Work to be completed: Set down every entry exactly as given. Pictures are to be left out.

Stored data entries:
•••••

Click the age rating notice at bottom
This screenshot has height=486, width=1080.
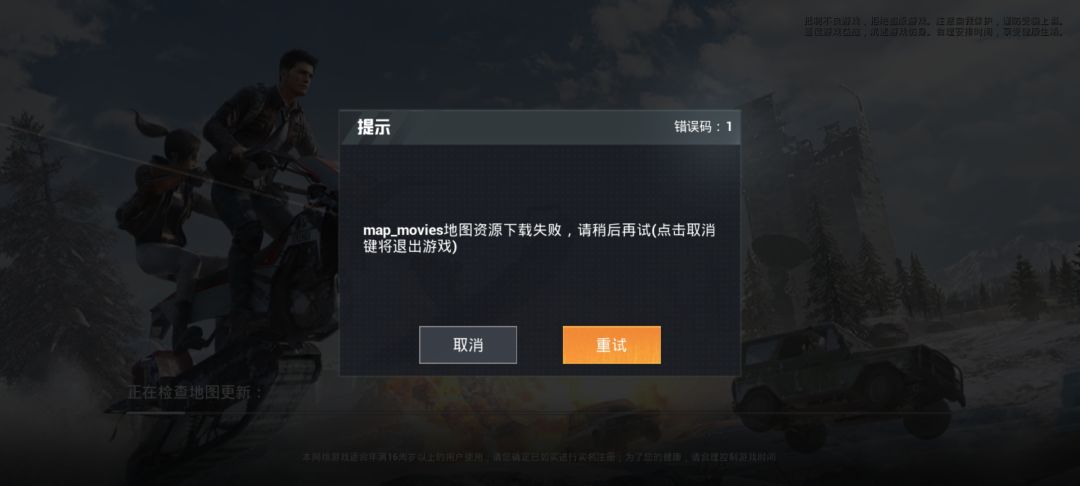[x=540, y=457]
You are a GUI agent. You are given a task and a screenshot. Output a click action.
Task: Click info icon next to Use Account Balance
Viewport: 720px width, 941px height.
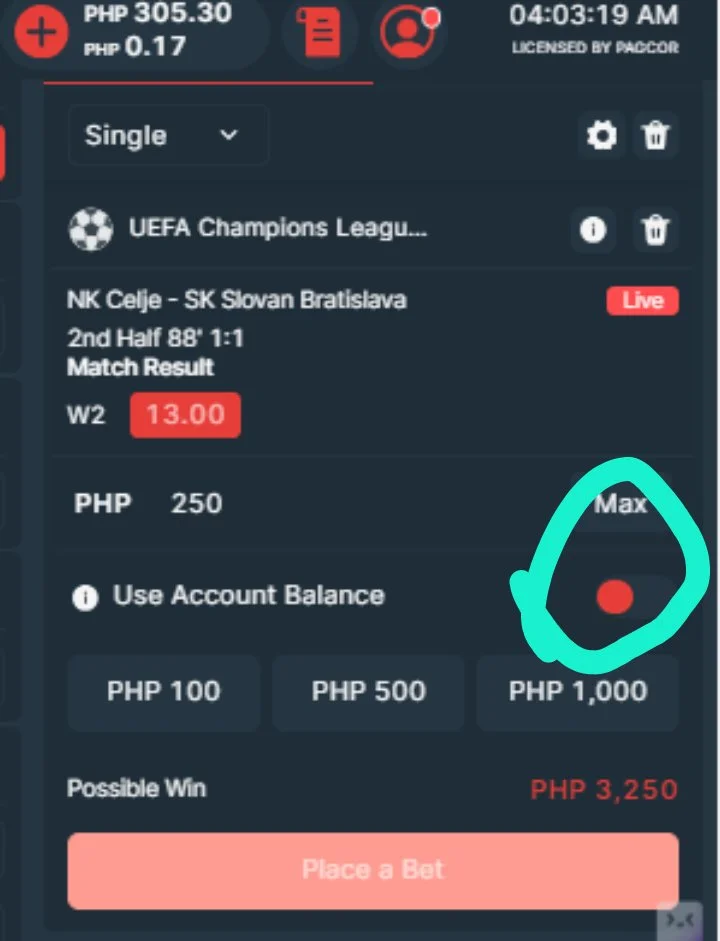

•••••

Expected output:
Click the age rating notice at bottom
This screenshot has height=486, width=1080.
[x=540, y=457]
You are a GUI agent. You are given a task and a screenshot. Output a click action.
Task: Click info icon next to Use Account Balance
Viewport: 720px width, 941px height.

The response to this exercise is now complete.